An article in the UK’s The Guardian looks into the phenomenon of busy city centers, high streets and malls still being packed with shoppers, despite the lure and increasing influence of Amazon and other online retailers.
Piggybacking on that observation, a response to that article on on Forbes.com by a contributor sets forth the idea that gender stereotypes will explain it all.
There are indeed those to whom shopping is a social activity and those to whom it is a chore best done quickly if it is to be done at all.
The thing is, if we look at the stereotypes of our society (and do not dismiss stereotypes, they are based on a reality even if they do not describe reality in total) it’s largely women who enjoy the shopping as the social outlet and largely men who have to be dragged screaming and shouting around the mall.

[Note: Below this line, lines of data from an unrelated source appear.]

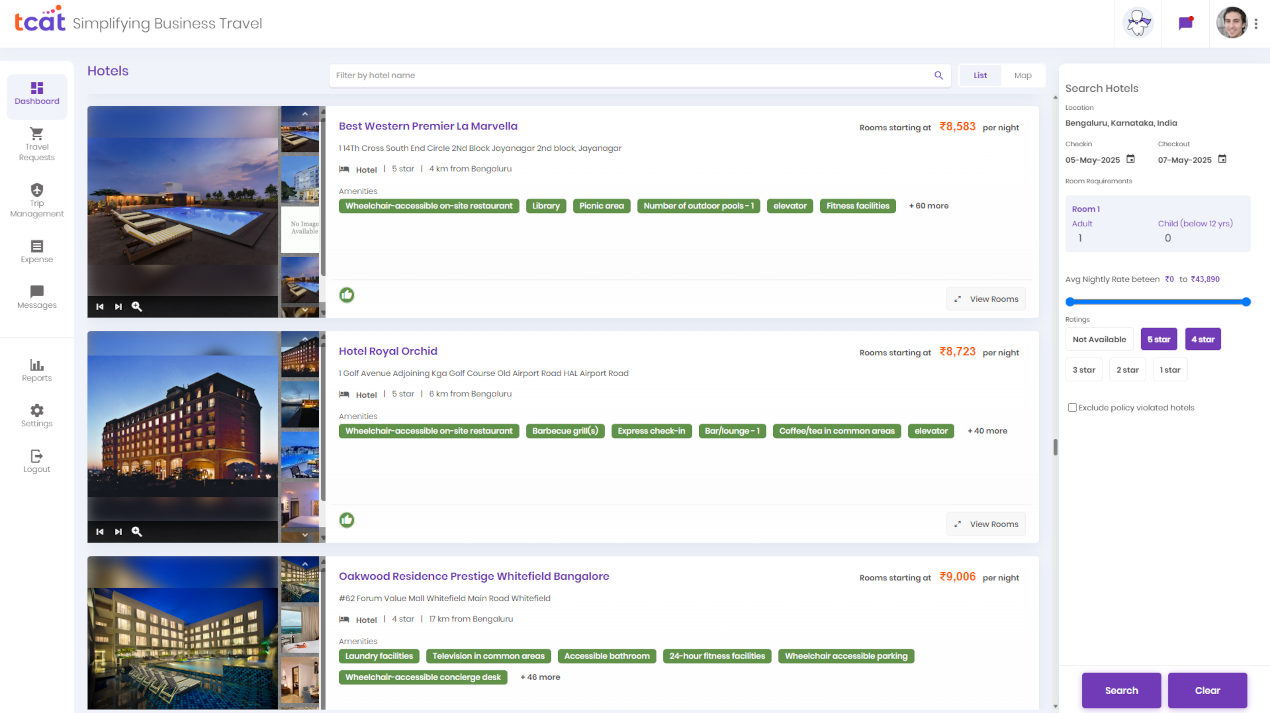The height and width of the screenshot is (713, 1270).
Task: Select the Expense sidebar icon
Action: [36, 249]
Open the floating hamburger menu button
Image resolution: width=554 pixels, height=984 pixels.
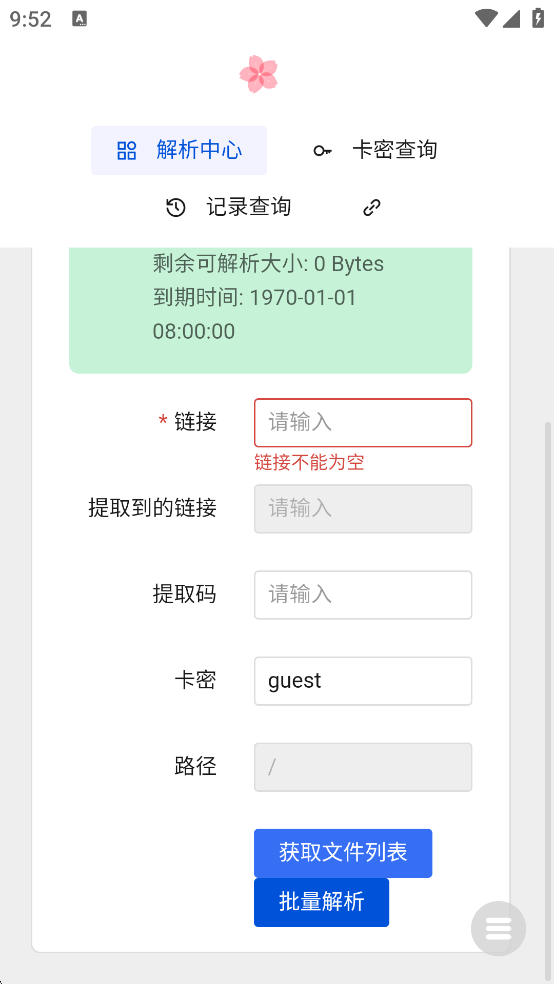point(499,929)
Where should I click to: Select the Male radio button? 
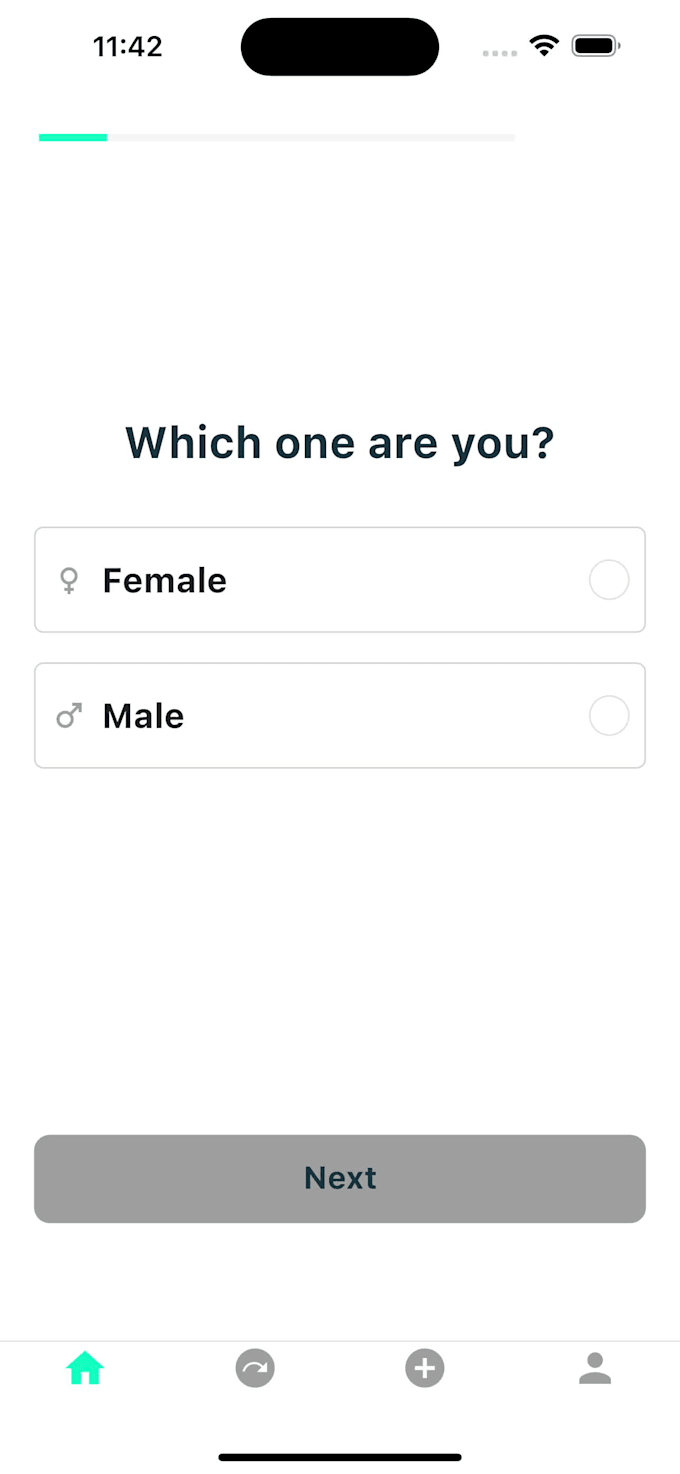click(609, 716)
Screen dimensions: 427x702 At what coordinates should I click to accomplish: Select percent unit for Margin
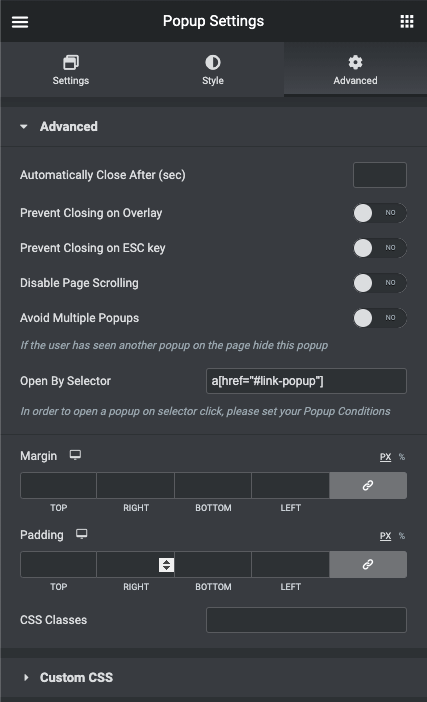coord(402,457)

Basically, in this vein of thought, malls survive because women like to go poke around and gab with gal pals about shoes and chocolate, while ostensibly and stereotypically, men are probably at home watching football and drinking beer.
Sure, this view is exaggerated, he admits, adding that in fact, the fun of being social while shopping does not have to be limited to one sex or the other. Perhaps we’ll always have malls for those who prefer them, while others will head online for their shopping needs. So forget stereotypes after all!
Just kidding, as he concludes: “Or as I say, Amazon for the men and malls and the high street for women.”